=== Given entries ===
- - -

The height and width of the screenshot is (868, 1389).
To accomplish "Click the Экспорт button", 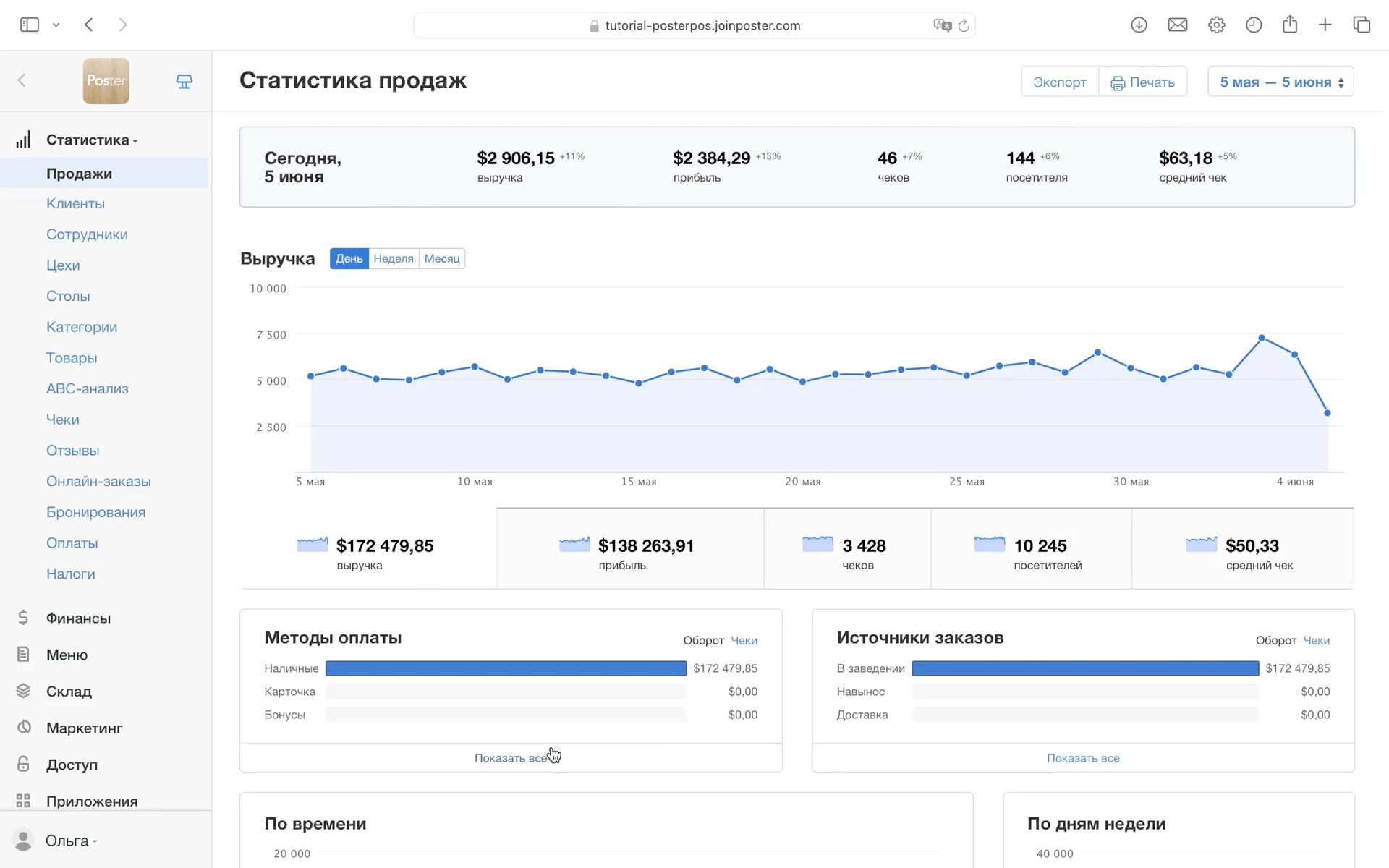I will [1059, 82].
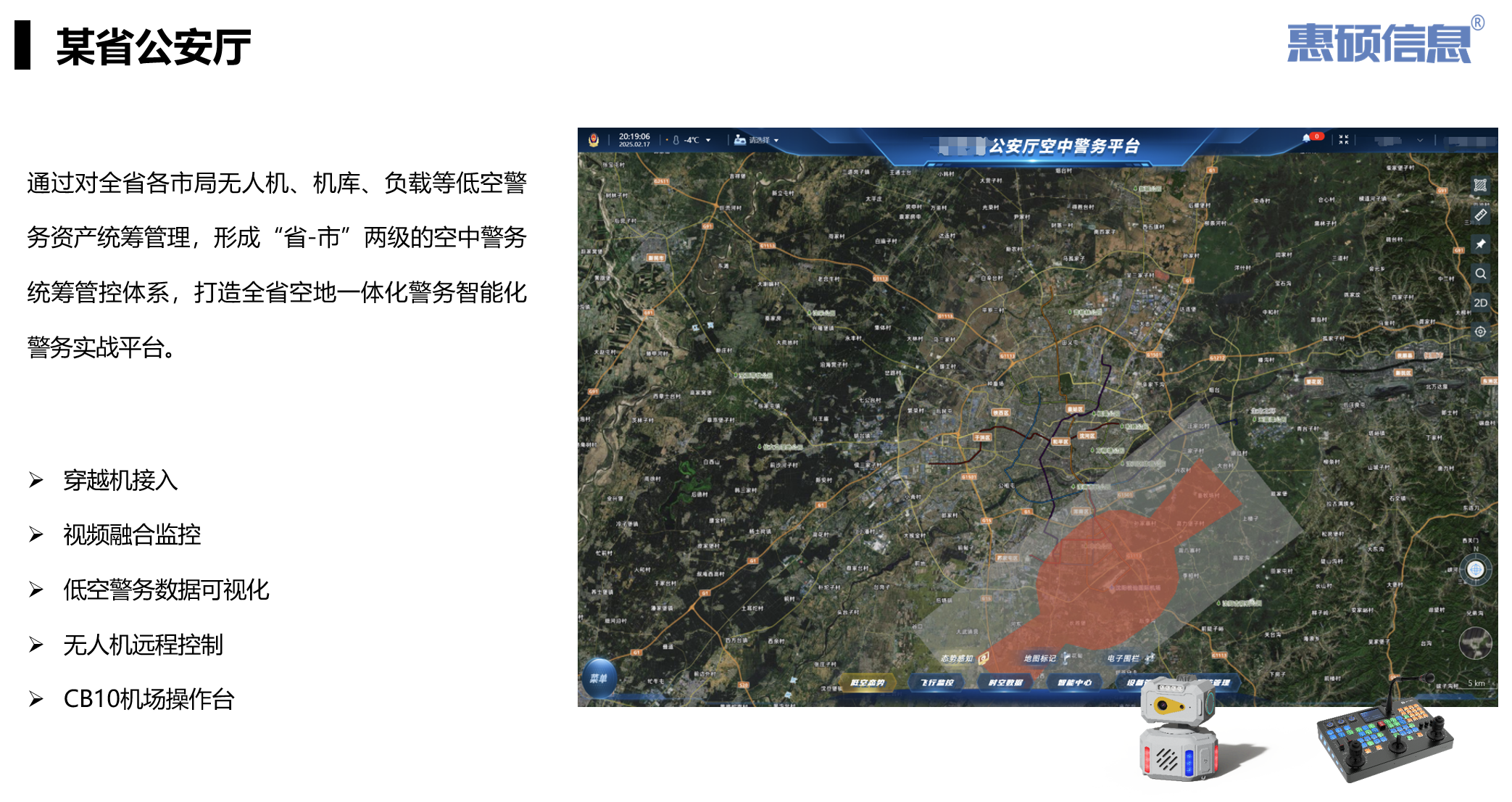This screenshot has width=1512, height=802.
Task: Activate the ruler distance measure tool
Action: (1480, 215)
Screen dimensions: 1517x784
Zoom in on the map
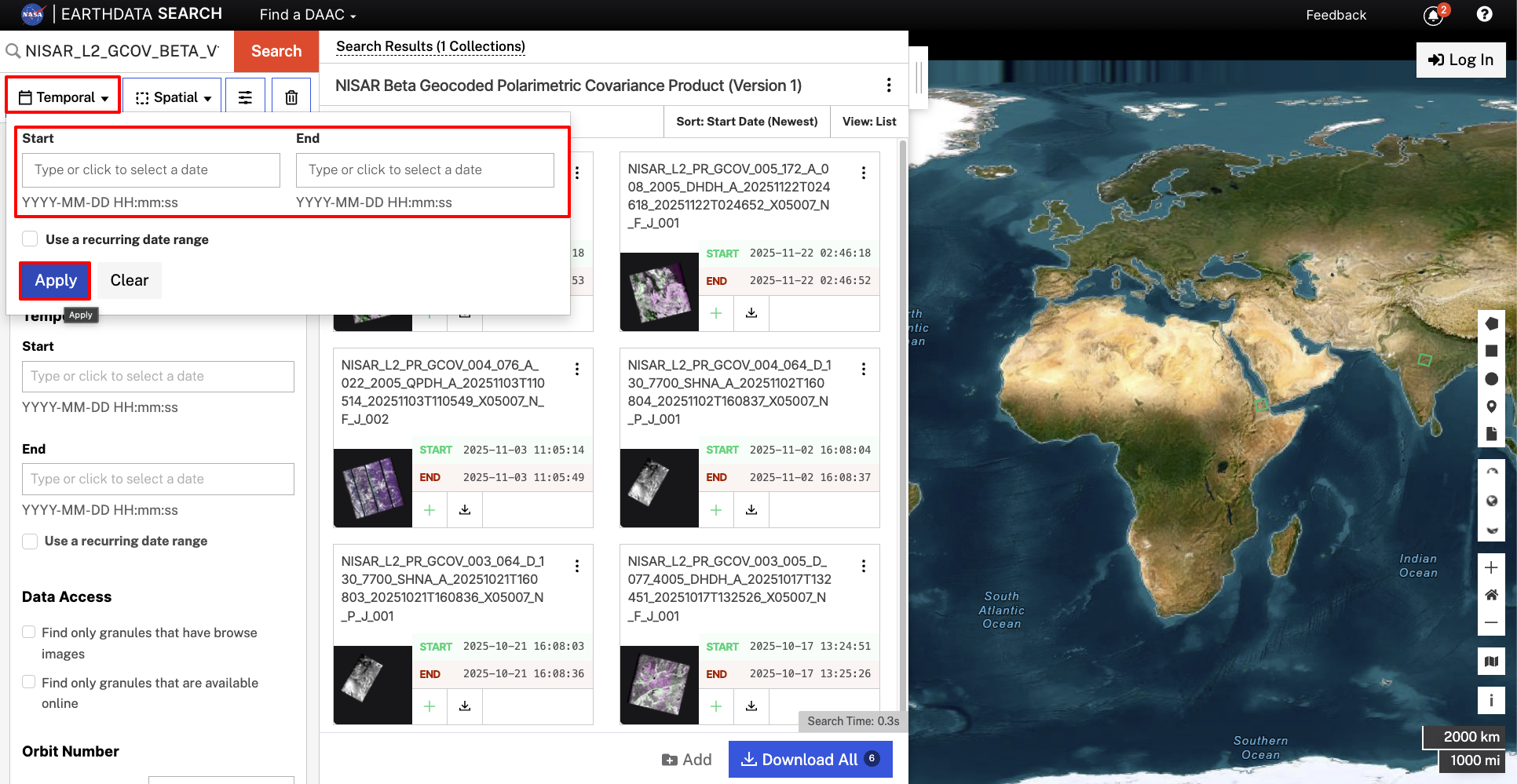[1492, 567]
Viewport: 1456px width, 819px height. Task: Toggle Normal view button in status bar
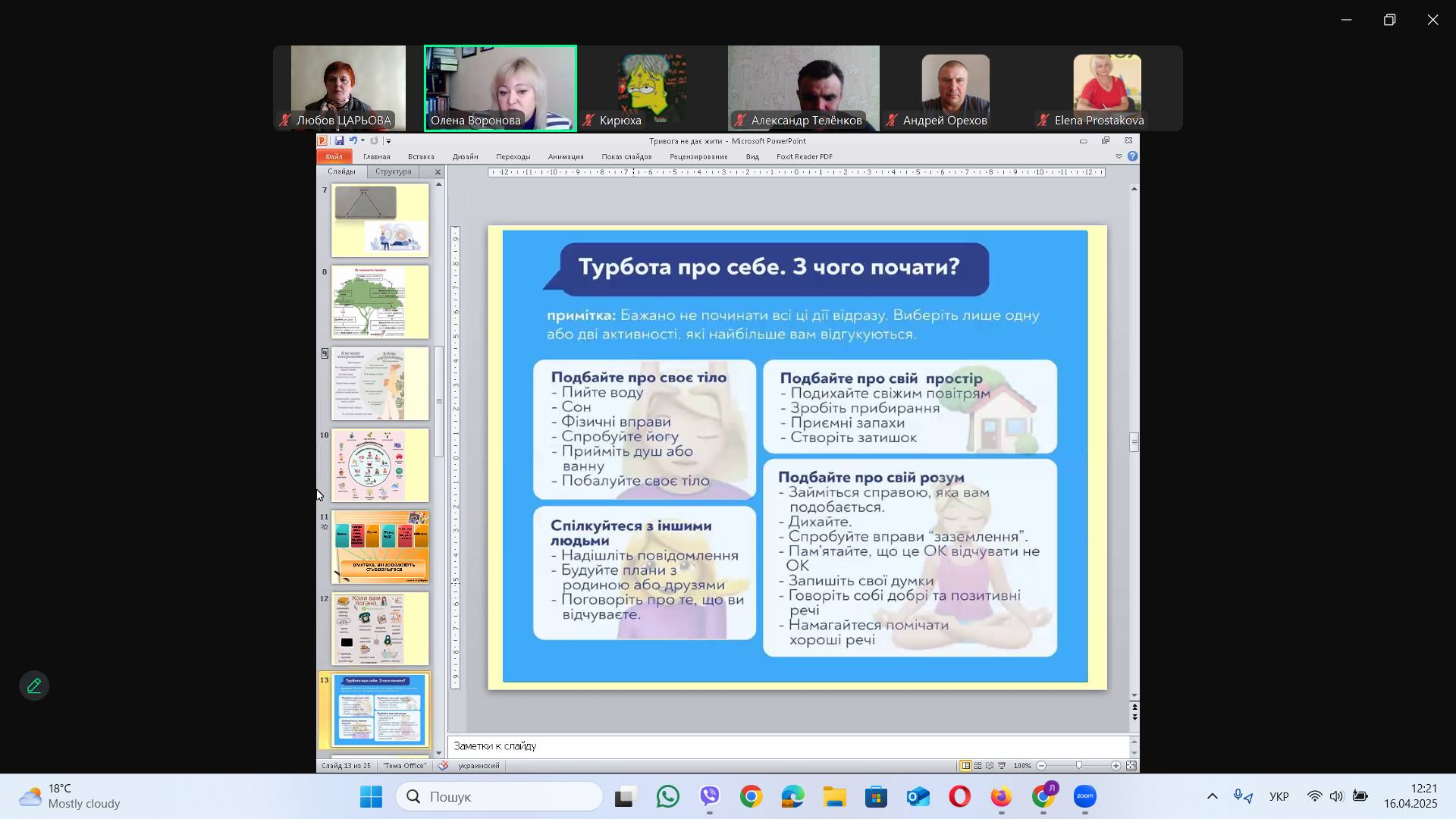965,767
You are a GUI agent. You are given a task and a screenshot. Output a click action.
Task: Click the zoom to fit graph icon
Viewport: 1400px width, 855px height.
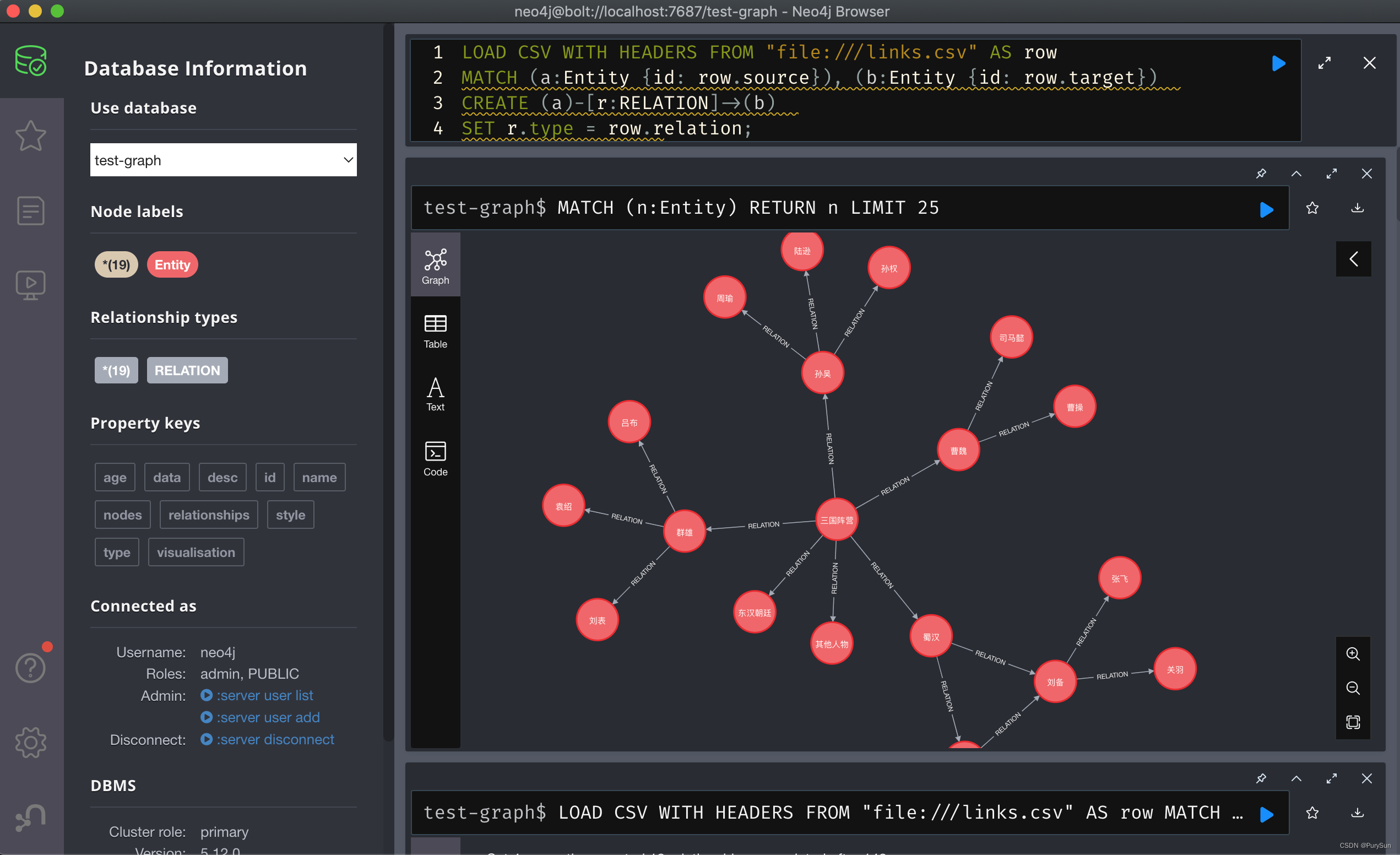[x=1353, y=722]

- - -

=== What needs to be done ===
Reproduce nothing but the lines that run from the line containing "Task: Click the zoom to fit graph icon" through the last line of the records, inclusive. Omit the pictures.

=== Reply to the task ===
Task: Click the zoom to fit graph icon
Viewport: 1400px width, 855px height.
[x=1353, y=722]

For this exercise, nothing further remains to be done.